EXERCISE TASK A: In the camera-gear forum thread, about how much does the reply say a new 24-105L f/4 IS USM costs?
EXERCISE TASK B: Repeat the stretch of the camera-gear forum thread that begins with the words containing "I currently own" and ends with "new body? Both?".

# Suggestions needed from the community



## atosk930 (Aug 7, 2012)

Hi all,

I'm an advanced amateur (5 years shooting) looking to get your advice on my next purchase. I don't consider myself a photographer, I just enjoy taking pictures and preserving the moment. I play around in most genres of photography. Primarily nature, family, etc...

Below is a link to my Flickr page to give an idea.
http://www.flickr.com/photos/atosk89/6803869748/#

I currently own a Rebel xTi, EF-S 18-55 (kit), EF 28-135 IS, EF 75-300, and EF 50 1.8 II. 

I'll leave it at that. Thanks in advance for your suggestions!


----------



## Drizzt321 (Aug 7, 2012)

Well...what'd you have in mind to get? A new lens? Or a new body? Both? 

If you feel that the body is not really limiting you (for example, you're missing a lot of shots because you can't increase the ISO, or it doesn't focus fast enough, etc), then concentrate on lenses. If you get EF mount lenses you can take them with you when you move bodies, potentially up to full-frame if you ever want to go that far.

In terms of lenses, it sounds like you need 1 pretty good general purpose lens, a decent telephoto, and maybe one wide or normal fast prime. 

I'd kinda recommend the 24-105L f/4 IS USM as a general purpose lens, although the 24-70L f/2.8 is faster you won't lose as much at the long end. I see this replacing your 18-55, 28-135, and possibly the 50 f/1.8. You lose some at the wide end (you'd need to step back further to get everyone in an image) compared to the 18-55, but the image quality will be vastly superior. It is a bit expensive, at ~$1K new, but you can find it cheaper used or from people who bought it as a kit lens for 5d2/5d3 and don't want it. Alternatively, the new 18-135 could cover that whole range and be decent quality.

On second thought...the EF-S 17-55 f/2.8 IS USM is fast, and has good reviews as to it's image quality and is probably a more usable length for your family/inside shots. Something like the one of the 70-200 or 70-300 lenses would be good for telephoto. You don't need to get the most expensive version of any of those lenses.

For fast primes, depending on your needs, the 24L, 35L, 50 f/1.4, 85 f/1.8 are all viable options, and there are somewhat cheaper options of the 24 & 35 depending on your needs, and the 17-55 is probably as good or better at those ranges than the lower cost alternatives.

If you're wanting a new body, the T3i/T4i are good buys (buy without the kit lens if you can), or you can move up to the 60D or 7D (new firmware which adds a lot to the 7D). If you really want to spend, move up to the 5d2 or 5d3, but unless you really feel you will need those capabilities and are willing to start buying lots of L lenses, I don't recommend it for you yet.


----------



## atosk930 (Aug 7, 2012)

I'm tempted to sell off the entire bag (except for the nifty fifty  ) and start fresh since most of it was given to me by a friend upgrading to newer gears.

The buffet of information you laid out was useful. Would the AF on the 5d2 be a great improvement over my xTi? 

From reading reviews and discussions (CR included) about 5d2's AF technology, I want to make sure that I would notice a difference in speed/accuracy.


----------



## Drizzt321 (Aug 7, 2012)

DATA SHOWN:

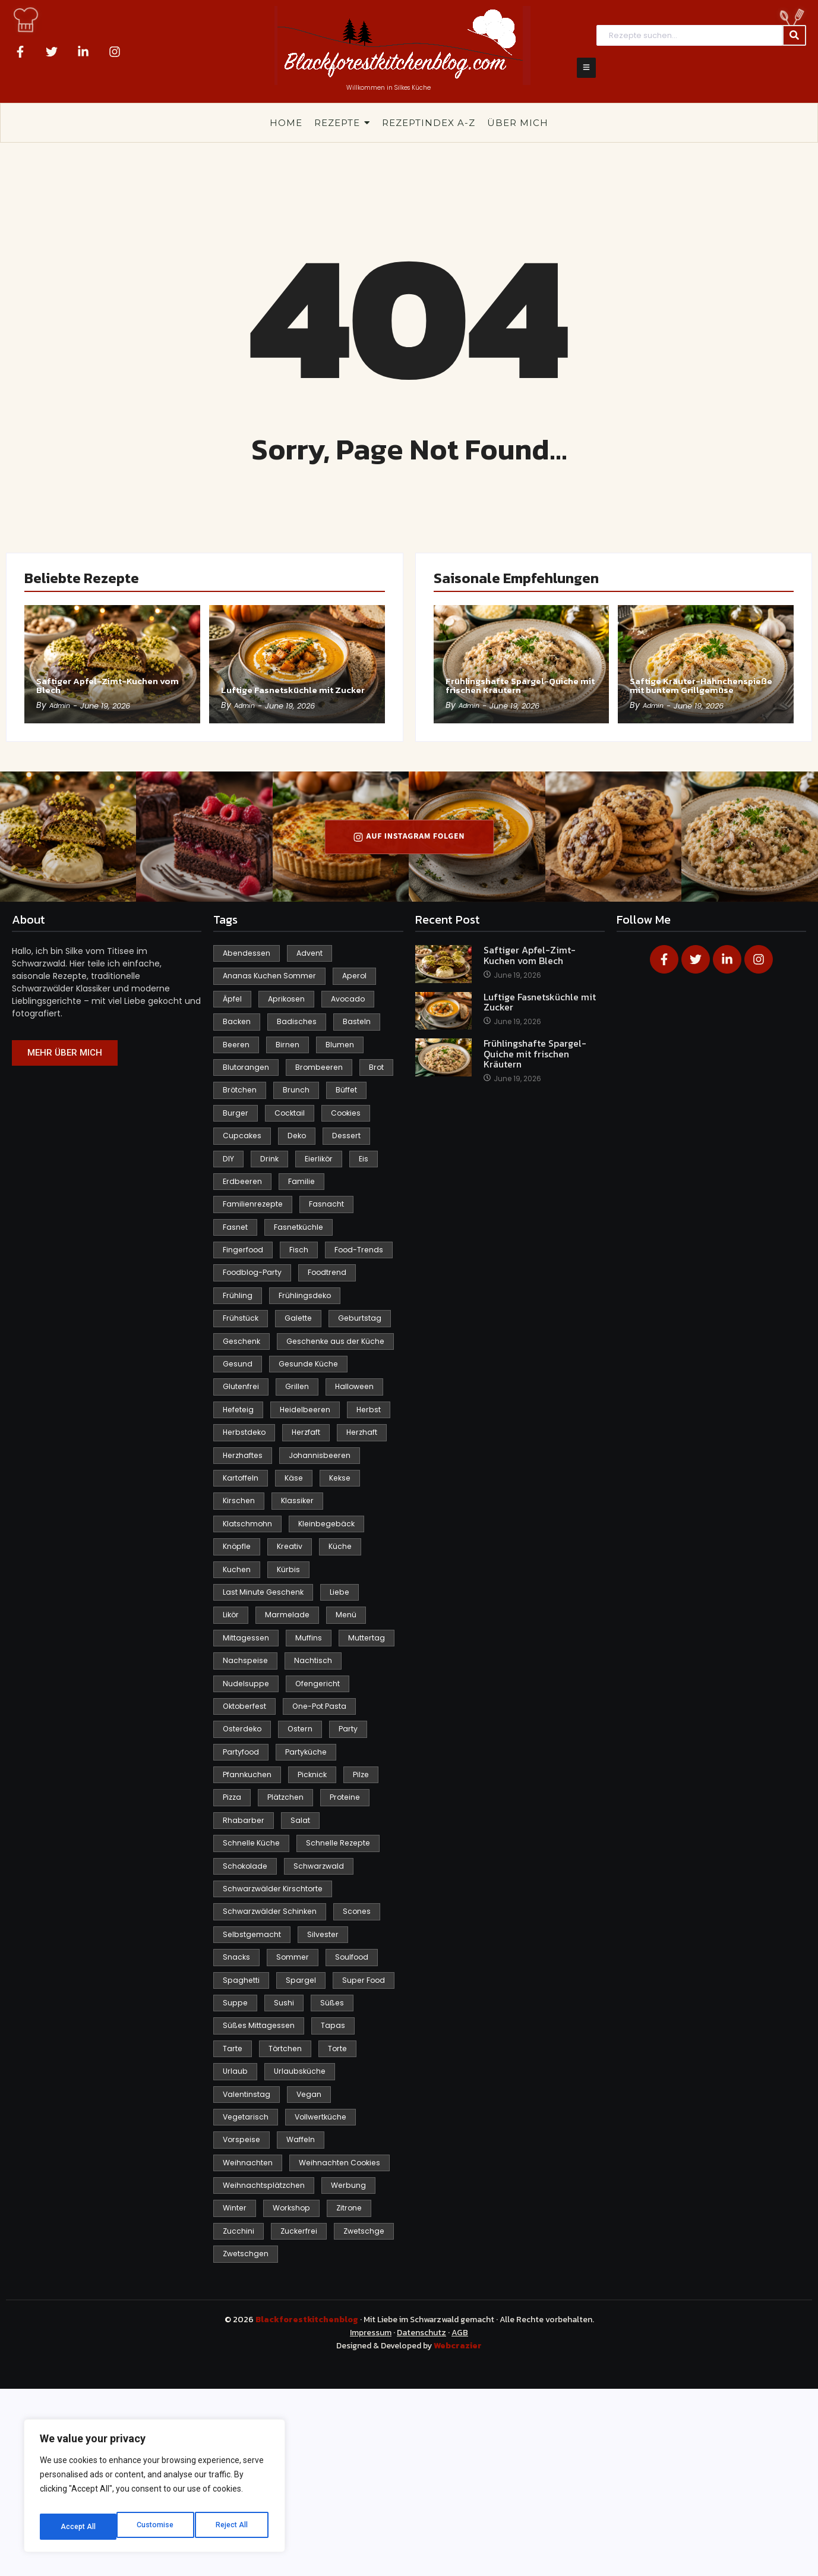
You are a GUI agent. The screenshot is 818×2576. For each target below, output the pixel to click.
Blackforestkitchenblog (307, 2507)
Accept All (232, 2526)
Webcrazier (458, 2533)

FULL SOLUTION A: About $1K new.

FULL SOLUTION B:
I currently own a Rebel xTi, EF-S 18-55 (kit), EF 28-135 IS, EF 75-300, and EF 50 1.8 II. 

I'll leave it at that. Thanks in advance for your suggestions!


----------



## Drizzt321 (Aug 7, 2012)

Well...what'd you have in mind to get? A new lens? Or a new body? Both?